[Dataset entries]

-------------------------

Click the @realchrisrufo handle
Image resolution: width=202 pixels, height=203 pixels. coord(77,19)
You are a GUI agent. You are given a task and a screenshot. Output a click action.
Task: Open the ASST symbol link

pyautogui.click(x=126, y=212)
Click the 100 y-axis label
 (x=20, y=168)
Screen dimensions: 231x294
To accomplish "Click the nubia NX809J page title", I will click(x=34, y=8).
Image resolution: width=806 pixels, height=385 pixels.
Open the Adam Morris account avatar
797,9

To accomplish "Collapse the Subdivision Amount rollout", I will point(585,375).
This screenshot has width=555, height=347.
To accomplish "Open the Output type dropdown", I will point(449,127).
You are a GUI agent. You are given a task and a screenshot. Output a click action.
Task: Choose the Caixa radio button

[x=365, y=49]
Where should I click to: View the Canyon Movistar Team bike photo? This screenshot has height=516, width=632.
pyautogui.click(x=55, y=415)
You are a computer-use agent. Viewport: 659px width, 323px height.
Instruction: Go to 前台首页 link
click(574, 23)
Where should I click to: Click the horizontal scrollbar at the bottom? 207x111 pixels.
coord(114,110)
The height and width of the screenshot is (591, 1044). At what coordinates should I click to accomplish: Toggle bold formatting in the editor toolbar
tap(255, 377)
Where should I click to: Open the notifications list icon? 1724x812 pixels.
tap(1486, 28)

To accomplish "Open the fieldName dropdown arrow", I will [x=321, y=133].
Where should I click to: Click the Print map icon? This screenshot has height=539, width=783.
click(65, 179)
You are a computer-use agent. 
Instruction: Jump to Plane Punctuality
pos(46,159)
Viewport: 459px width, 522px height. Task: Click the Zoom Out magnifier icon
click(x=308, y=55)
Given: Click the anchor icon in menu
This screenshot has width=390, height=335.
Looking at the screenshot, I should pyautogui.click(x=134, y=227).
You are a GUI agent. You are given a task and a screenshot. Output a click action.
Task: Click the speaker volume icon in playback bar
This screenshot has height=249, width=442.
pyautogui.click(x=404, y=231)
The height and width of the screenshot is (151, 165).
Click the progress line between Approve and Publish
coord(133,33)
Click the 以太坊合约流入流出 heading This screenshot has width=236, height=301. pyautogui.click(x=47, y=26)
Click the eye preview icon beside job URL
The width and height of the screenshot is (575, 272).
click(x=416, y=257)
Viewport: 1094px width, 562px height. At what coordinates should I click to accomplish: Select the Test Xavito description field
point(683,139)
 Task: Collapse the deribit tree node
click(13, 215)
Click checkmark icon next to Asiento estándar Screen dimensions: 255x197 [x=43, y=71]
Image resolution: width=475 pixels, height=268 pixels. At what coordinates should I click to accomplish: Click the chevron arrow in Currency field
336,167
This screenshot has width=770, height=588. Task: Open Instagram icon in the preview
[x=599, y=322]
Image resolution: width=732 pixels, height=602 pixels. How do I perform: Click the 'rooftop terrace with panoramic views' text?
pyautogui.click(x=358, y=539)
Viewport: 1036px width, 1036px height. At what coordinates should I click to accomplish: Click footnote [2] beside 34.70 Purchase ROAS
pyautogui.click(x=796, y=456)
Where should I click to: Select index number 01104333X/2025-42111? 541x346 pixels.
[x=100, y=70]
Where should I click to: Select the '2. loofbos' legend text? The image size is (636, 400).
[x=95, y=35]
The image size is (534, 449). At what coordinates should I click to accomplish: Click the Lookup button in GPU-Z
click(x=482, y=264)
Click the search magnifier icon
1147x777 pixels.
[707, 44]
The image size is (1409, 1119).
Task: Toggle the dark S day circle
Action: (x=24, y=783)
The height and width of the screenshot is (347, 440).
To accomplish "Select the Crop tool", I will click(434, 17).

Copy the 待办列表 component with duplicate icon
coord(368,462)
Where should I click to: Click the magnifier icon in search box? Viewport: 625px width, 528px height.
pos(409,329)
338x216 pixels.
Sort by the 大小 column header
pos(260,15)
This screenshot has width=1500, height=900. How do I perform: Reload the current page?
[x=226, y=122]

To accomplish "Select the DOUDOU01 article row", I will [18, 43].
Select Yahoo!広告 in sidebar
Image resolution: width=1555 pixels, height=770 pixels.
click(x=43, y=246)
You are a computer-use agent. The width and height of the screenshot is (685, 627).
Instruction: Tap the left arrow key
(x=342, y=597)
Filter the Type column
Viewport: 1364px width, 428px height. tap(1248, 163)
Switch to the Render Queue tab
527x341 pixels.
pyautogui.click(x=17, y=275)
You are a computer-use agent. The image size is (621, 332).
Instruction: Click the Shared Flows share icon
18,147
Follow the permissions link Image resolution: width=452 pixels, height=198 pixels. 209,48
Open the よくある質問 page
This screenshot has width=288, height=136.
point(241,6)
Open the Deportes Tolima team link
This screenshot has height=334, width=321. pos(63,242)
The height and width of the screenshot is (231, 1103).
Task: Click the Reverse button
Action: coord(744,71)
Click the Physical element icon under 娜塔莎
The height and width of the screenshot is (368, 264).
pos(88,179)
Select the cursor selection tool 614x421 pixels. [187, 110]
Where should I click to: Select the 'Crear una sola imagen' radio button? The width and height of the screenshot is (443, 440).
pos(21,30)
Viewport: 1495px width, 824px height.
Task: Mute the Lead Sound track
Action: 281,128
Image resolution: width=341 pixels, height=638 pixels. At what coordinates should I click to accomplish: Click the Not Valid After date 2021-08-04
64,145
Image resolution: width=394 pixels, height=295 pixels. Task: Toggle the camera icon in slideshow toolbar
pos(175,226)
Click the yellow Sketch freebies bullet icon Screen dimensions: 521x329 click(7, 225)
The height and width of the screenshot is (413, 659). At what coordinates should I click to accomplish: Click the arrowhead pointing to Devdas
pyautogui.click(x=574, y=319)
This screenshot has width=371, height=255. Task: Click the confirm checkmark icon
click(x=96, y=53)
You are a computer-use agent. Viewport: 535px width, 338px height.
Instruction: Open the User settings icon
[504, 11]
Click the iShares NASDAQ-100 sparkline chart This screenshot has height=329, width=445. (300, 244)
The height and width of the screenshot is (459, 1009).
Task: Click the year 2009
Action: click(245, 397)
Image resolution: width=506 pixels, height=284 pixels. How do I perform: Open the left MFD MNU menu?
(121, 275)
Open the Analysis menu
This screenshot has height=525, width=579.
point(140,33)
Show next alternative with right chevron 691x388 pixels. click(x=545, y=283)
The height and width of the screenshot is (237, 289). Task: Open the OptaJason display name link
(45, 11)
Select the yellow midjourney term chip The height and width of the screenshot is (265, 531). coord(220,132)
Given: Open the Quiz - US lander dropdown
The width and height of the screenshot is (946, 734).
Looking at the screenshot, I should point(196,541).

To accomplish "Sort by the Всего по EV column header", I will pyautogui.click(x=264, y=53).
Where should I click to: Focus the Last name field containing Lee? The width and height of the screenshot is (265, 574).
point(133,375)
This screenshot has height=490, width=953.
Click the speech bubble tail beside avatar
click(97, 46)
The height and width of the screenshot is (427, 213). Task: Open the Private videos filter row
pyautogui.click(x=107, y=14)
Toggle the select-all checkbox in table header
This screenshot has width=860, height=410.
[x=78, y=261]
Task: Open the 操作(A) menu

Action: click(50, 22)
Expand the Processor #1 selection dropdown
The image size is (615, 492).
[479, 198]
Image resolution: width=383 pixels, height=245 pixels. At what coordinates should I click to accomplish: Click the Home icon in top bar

-------------------------

[What you are asked to do]: Please restate the data word for word, every record included.

[Worked solution]:
Click the @realchrisrufo handle
Image resolution: width=202 pixels, height=203 pixels. coord(77,19)
You are a GUI agent. You are given a task and a screenshot. Output a click action.
Task: Open the ASST symbol link

pyautogui.click(x=126, y=212)
Click the 100 y-axis label
 (x=20, y=168)
Screen dimensions: 231x294
To accomplish "Click the nubia NX809J page title", I will click(x=34, y=8).
Image resolution: width=806 pixels, height=385 pixels.
Open the Adam Morris account avatar
797,9

To accomplish "Collapse the Subdivision Amount rollout", I will point(585,375).
This screenshot has width=555, height=347.
To accomplish "Open the Output type dropdown", I will point(449,127).
You are a GUI agent. You are given a task and a screenshot. Output a click action.
Task: Choose the Caixa radio button

[x=365, y=49]
Where should I click to: View the Canyon Movistar Team bike photo? This screenshot has height=516, width=632.
pyautogui.click(x=55, y=415)
You are a computer-use agent. Viewport: 659px width, 323px height.
Instruction: Go to 前台首页 link
click(574, 23)
Where should I click to: Click the horizontal scrollbar at the bottom? 207x111 pixels.
coord(114,110)
The height and width of the screenshot is (591, 1044). At what coordinates should I click to accomplish: Toggle bold formatting in the editor toolbar
tap(255, 377)
Where should I click to: Open the notifications list icon? 1724x812 pixels.
tap(1486, 28)

To accomplish "Open the fieldName dropdown arrow", I will [x=321, y=133].
Where should I click to: Click the Print map icon? This screenshot has height=539, width=783.
click(65, 179)
You are a computer-use agent. 
Instruction: Jump to Plane Punctuality
pos(46,159)
Viewport: 459px width, 522px height. Task: Click the Zoom Out magnifier icon
click(x=308, y=55)
Given: Click the anchor icon in menu
This screenshot has width=390, height=335.
Looking at the screenshot, I should pyautogui.click(x=134, y=227).
You are a GUI agent. You are given a task and a screenshot. Output a click action.
Task: Click the speaker volume icon in playback bar
This screenshot has height=249, width=442.
pyautogui.click(x=404, y=231)
The height and width of the screenshot is (151, 165).
Click the progress line between Approve and Publish
coord(133,33)
Click the 以太坊合约流入流出 heading This screenshot has width=236, height=301. pyautogui.click(x=47, y=26)
Click the eye preview icon beside job URL
The width and height of the screenshot is (575, 272).
click(x=416, y=257)
Viewport: 1094px width, 562px height. At what coordinates should I click to accomplish: Select the Test Xavito description field
point(683,139)
 Task: Collapse the deribit tree node
click(13, 215)
Click checkmark icon next to Asiento estándar Screen dimensions: 255x197 [x=43, y=71]
Image resolution: width=475 pixels, height=268 pixels. At what coordinates should I click to accomplish: Click the chevron arrow in Currency field
336,167
This screenshot has width=770, height=588. Task: Open Instagram icon in the preview
[x=599, y=322]
Image resolution: width=732 pixels, height=602 pixels. How do I perform: Click the 'rooftop terrace with panoramic views' text?
pyautogui.click(x=358, y=539)
Viewport: 1036px width, 1036px height. At what coordinates should I click to accomplish: Click footnote [2] beside 34.70 Purchase ROAS
pyautogui.click(x=796, y=456)
Where should I click to: Select index number 01104333X/2025-42111? 541x346 pixels.
[x=100, y=70]
Where should I click to: Select the '2. loofbos' legend text? The image size is (636, 400).
[x=95, y=35]
The image size is (534, 449). At what coordinates should I click to accomplish: Click the Lookup button in GPU-Z
click(x=482, y=264)
Click the search magnifier icon
1147x777 pixels.
[707, 44]
The image size is (1409, 1119).
Task: Toggle the dark S day circle
Action: (x=24, y=783)
The height and width of the screenshot is (347, 440).
To accomplish "Select the Crop tool", I will click(434, 17).

Copy the 待办列表 component with duplicate icon
coord(368,462)
Where should I click to: Click the magnifier icon in search box? Viewport: 625px width, 528px height.
pos(409,329)
338x216 pixels.
Sort by the 大小 column header
pos(260,15)
This screenshot has width=1500, height=900. How do I perform: Reload the current page?
[x=226, y=122]

To accomplish "Select the DOUDOU01 article row", I will [18, 43].
Select Yahoo!広告 in sidebar
Image resolution: width=1555 pixels, height=770 pixels.
click(x=43, y=246)
You are a computer-use agent. The width and height of the screenshot is (685, 627).
Instruction: Tap the left arrow key
(x=342, y=597)
Filter the Type column
Viewport: 1364px width, 428px height. tap(1248, 163)
Switch to the Render Queue tab
527x341 pixels.
pyautogui.click(x=17, y=275)
You are a computer-use agent. The image size is (621, 332).
Instruction: Click the Shared Flows share icon
18,147
Follow the permissions link Image resolution: width=452 pixels, height=198 pixels. 209,48
Open the よくある質問 page
This screenshot has width=288, height=136.
point(241,6)
Open the Deportes Tolima team link
This screenshot has height=334, width=321. pos(63,242)
The height and width of the screenshot is (231, 1103).
Task: Click the Reverse button
Action: coord(744,71)
Click the Physical element icon under 娜塔莎
The height and width of the screenshot is (368, 264).
pos(88,179)
Select the cursor selection tool 614x421 pixels. [187, 110]
Where should I click to: Select the 'Crear una sola imagen' radio button? The width and height of the screenshot is (443, 440).
pos(21,30)
Viewport: 1495px width, 824px height.
Task: Mute the Lead Sound track
Action: 281,128
Image resolution: width=341 pixels, height=638 pixels. At what coordinates should I click to accomplish: Click the Not Valid After date 2021-08-04
64,145
Image resolution: width=394 pixels, height=295 pixels. Task: Toggle the camera icon in slideshow toolbar
pos(175,226)
Click the yellow Sketch freebies bullet icon Screen dimensions: 521x329 click(7, 225)
The height and width of the screenshot is (413, 659). At what coordinates should I click to accomplish: Click the arrowhead pointing to Devdas
pyautogui.click(x=574, y=319)
This screenshot has width=371, height=255. Task: Click the confirm checkmark icon
click(x=96, y=53)
You are a computer-use agent. Viewport: 535px width, 338px height.
Instruction: Open the User settings icon
[504, 11]
Click the iShares NASDAQ-100 sparkline chart This screenshot has height=329, width=445. (300, 244)
The height and width of the screenshot is (459, 1009).
Task: Click the year 2009
Action: click(245, 397)
Image resolution: width=506 pixels, height=284 pixels. How do I perform: Open the left MFD MNU menu?
(121, 275)
Open the Analysis menu
This screenshot has height=525, width=579.
point(140,33)
Show next alternative with right chevron 691x388 pixels. click(x=545, y=283)
The height and width of the screenshot is (237, 289). Task: Open the OptaJason display name link
(45, 11)
Select the yellow midjourney term chip The height and width of the screenshot is (265, 531). coord(220,132)
Given: Open the Quiz - US lander dropdown
The width and height of the screenshot is (946, 734).
Looking at the screenshot, I should point(196,541).

To accomplish "Sort by the Всего по EV column header", I will pyautogui.click(x=264, y=53).
Where should I click to: Focus the Last name field containing Lee? The width and height of the screenshot is (265, 574).
point(133,375)
This screenshot has height=490, width=953.
Click the speech bubble tail beside avatar
click(97, 46)
The height and width of the screenshot is (427, 213). Task: Open the Private videos filter row
pyautogui.click(x=107, y=14)
Toggle the select-all checkbox in table header
This screenshot has width=860, height=410.
[x=78, y=261]
Task: Open the 操作(A) menu

Action: click(50, 22)
Expand the Processor #1 selection dropdown
The image size is (615, 492).
[479, 198]
Image resolution: width=383 pixels, height=245 pixels. At what coordinates should I click to accomplish: Click the Home icon in top bar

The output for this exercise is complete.